◆ INSTRUCTIONS ◆
1. In the trial transcript, retype the stretch from "DR. SAUTER: Then, I" through "what Euthanasia means.".
2. Answer these questions using the trial transcript.
(a) According to the question about the 1939 law, to what number were Heilpraktikers reduced for all of Germany?
(b) In the witness's account of what Euthanasia means, whose discretion is it up to?
(c) In which century does the witness say the term Euthanasia first crops up in the literature?
3. Continue the trial transcript from the point where it stops.

◆ PAGE EXCERPT ◆
Q. And, since we are on the subject, I do not want the defendant Blome, as Deputy Reich Physician Leader to be incriminated by your statement. I would ask you to tell me, is it true and do you know, that in 1939, a law was issued that for all of Germany the number of Heilpraktikers was reduced to 3000 and that no further admissions were to be allowed so that they had to gradually die out. Do you know that?
A. Yes, that is known to me.
DR. SAUTER: Then, I have no more questions, Mr. President.
By DR. FROESCHMANN:
Q. Professor, this morning, on the basis of your knowledge of the history of medicine, you gave a detailed explanation to the Court on a certain medical question. May I now ask you, on the basis of your knowledge, to tell the Tribunal where in the history of medicine or philosophy or theology for the first time the conscept of Euthanasia crops up?
A. The conscept of Euthanasia, as such, only means that to a greater or lesser extent deadly ill patients are being helped in their last hours, and it is up to the discretion of the treating physician to conduct this automatic part of dying with medical aid at his disposal and make it, so to speak comfortable. That is what Euthanasia means.
Q. But, Professor, just a minute. I did not ask you for the meaning of the word Euthanasia. Your statement was not an answer to my question. I wanted to ask you to tell me and to tell the court when you think the term Euthanasia first appeared?
A. According to my opinion, and as far as I remember it, it first crops up in the literature of the 19th century, at the moment when such things were attempted.

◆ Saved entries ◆
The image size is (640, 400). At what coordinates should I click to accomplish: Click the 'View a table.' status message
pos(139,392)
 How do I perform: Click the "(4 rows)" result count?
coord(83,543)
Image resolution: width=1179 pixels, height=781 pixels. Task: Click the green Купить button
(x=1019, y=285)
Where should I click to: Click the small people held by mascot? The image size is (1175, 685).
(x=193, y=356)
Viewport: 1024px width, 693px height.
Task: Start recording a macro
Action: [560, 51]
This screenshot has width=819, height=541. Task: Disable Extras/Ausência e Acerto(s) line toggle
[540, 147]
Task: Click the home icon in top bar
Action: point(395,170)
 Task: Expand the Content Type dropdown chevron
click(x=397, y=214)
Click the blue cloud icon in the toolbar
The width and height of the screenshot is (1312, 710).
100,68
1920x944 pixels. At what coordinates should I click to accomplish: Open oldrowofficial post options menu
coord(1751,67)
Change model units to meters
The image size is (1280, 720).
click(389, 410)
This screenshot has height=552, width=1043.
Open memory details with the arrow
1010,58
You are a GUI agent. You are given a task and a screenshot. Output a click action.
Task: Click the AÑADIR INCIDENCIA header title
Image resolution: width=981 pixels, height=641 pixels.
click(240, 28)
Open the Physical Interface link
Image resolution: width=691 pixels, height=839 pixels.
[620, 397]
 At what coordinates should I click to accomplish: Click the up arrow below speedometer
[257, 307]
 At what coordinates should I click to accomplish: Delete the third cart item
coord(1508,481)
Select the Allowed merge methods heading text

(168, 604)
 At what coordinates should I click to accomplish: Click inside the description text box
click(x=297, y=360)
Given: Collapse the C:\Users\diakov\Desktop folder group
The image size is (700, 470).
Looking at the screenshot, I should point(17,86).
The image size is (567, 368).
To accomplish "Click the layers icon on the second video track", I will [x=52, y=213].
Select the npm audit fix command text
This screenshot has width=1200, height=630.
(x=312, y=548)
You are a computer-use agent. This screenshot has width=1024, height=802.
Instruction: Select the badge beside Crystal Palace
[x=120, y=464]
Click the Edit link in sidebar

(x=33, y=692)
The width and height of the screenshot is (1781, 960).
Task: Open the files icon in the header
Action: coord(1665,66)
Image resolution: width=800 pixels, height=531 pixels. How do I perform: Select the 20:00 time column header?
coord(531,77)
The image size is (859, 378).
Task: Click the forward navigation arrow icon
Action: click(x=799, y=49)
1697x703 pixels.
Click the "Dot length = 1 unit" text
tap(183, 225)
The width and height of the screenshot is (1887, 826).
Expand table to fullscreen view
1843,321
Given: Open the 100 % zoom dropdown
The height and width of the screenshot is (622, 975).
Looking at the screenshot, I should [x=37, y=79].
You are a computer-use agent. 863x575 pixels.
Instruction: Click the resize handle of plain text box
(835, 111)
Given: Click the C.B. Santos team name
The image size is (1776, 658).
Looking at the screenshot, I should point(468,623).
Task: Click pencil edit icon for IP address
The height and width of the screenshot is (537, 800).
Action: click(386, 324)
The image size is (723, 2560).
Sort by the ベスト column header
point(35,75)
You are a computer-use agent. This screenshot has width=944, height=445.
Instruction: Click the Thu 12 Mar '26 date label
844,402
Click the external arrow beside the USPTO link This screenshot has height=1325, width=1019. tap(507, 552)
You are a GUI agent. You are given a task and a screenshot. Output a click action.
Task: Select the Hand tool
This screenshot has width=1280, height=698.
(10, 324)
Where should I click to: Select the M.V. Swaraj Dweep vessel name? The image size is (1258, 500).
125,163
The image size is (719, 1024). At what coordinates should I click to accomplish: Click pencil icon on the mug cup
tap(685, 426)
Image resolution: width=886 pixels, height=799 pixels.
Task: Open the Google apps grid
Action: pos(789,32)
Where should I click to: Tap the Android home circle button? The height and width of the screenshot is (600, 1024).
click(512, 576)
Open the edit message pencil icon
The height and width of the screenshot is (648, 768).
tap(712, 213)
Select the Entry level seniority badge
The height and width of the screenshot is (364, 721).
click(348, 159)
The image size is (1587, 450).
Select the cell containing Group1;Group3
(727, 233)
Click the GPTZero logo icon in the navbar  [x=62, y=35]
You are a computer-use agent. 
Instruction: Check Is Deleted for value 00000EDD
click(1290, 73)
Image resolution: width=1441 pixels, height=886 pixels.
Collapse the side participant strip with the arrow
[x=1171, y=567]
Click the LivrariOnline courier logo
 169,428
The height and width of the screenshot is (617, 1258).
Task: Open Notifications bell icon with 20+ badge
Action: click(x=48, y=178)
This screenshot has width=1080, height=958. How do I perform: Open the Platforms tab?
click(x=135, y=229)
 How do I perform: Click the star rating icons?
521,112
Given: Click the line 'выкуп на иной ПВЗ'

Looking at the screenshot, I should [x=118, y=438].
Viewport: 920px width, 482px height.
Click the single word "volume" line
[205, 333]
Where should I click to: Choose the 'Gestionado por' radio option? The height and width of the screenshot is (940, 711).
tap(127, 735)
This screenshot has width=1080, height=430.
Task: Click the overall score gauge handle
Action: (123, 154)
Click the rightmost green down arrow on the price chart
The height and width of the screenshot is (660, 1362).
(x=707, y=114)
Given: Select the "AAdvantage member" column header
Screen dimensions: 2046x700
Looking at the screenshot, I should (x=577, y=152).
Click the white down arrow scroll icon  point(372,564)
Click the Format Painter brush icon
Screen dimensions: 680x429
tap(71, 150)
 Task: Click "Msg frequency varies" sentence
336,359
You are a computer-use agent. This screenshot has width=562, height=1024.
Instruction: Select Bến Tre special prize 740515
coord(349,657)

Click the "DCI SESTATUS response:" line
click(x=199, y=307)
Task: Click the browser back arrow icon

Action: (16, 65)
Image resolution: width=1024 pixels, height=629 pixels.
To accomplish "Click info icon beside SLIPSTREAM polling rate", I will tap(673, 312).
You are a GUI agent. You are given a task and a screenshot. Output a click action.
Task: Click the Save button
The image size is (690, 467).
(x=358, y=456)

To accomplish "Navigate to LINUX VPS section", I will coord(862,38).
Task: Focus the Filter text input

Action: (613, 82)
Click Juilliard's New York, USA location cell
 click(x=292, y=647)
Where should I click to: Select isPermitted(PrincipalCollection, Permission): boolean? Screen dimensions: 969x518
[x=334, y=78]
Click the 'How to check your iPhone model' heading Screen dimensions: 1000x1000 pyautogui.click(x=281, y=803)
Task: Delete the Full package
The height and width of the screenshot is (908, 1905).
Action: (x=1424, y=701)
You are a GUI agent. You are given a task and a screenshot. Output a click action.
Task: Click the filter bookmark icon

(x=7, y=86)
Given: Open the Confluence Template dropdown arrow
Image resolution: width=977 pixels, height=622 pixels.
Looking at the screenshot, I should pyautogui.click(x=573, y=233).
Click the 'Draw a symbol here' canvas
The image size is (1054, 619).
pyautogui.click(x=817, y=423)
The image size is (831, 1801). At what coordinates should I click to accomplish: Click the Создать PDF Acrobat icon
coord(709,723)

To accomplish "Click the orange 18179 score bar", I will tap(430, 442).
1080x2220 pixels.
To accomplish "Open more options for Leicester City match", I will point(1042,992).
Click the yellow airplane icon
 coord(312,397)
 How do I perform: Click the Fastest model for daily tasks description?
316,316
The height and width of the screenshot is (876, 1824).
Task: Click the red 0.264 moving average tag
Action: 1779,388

◆ TASK-BY-TASK RESULTS ◆
1.
DR. SAUTER: Then, I have no more questions, Mr. President.
By DR. FROESCHMANN:
Q. Professor, this morning, on the basis of your knowledge of the history of medicine, you gave a detailed explanation to the Court on a certain medical question. May I now ask you, on the basis of your knowledge, to tell the Tribunal where in the history of medicine or philosophy or theology for the first time the conscept of Euthanasia crops up?
A. The conscept of Euthanasia, as such, only means that to a greater or lesser extent deadly ill patients are being helped in their last hours, and it is up to the discretion of the treating physician to conduct this automatic part of dying with medical aid at his disposal and make it, so to speak comfortable. That is what Euthanasia means.

2.
(a) 3000
(b) The treating physician's
(c) The 19th century

3.
Q. That statement does not quite answer my question either. You remarked quite correctly that Euthanasia, in the normal sense, is the action of Doctors to make the last hours of the dying persons easier. And, I merely wanted to knew where and when in the course of your historical research you first heard this term Euthanasia used?
A. I cannot answer this question now. Just when the Greek word Euthanasia was first mentioned -- that would have to be investigated scientifically.
Q. Thank you, now, the procedure which you have just described, that is, alleviating the suffering of dying persons without actually shortening their lives. Did this correspond to the principles of Hippocrates?
A. There is nothing to be said against them.
Q. Now, will you please tell the Tribunal when the conception of Euthanasia and its demand to doctor in the course of the last century or the last decade, had been expanded and in what way?
A. We are here concerned with exactly the same problem with which I already dealt with generally this morning. That through an examination biologically throughout on one side, and through which I designated this morning is a demoniac deranged eugenic point of view became increasingly stranger in the thought of human beings and especially during the second half of the 19th century. And, that then according to these points of view, he acted and changed Euthanasia in its basic meaning in order to use it for the purpose of exterminating the so-called inferior human beings.
Q. Meaning the conception of Euthanasia, in the wider sense, not at first limited to the shortening the so-called life of worthy patients, but only those persons and with the approval of the patients?
A. At first.
Q. And, then subsequently was this effort to apply Euthanasia generally in cases when some one was suffering from unincurable diseases, who were spiritually and mentally dead, was this effort made to apply Euthanasia to those cases without the approval of the patients?
A. That is a very natural mental development, and its use, as I mentioned before, the metaphysical connections were attacked. The moral biologically reaction was exaggerated. The mere it was believed that one was justified to do this thing, and one of the most horrible examples on the propaganda field was the well known film "I Accuse" which dealt with this problem in a very unmedical and unscientific manner.
Q Perhaps we may have occasion to discuss this film later; but now I merely want to hear from you about those alleged demands of euthanasia--did they appear only in Germany or did they appear in other countries, too?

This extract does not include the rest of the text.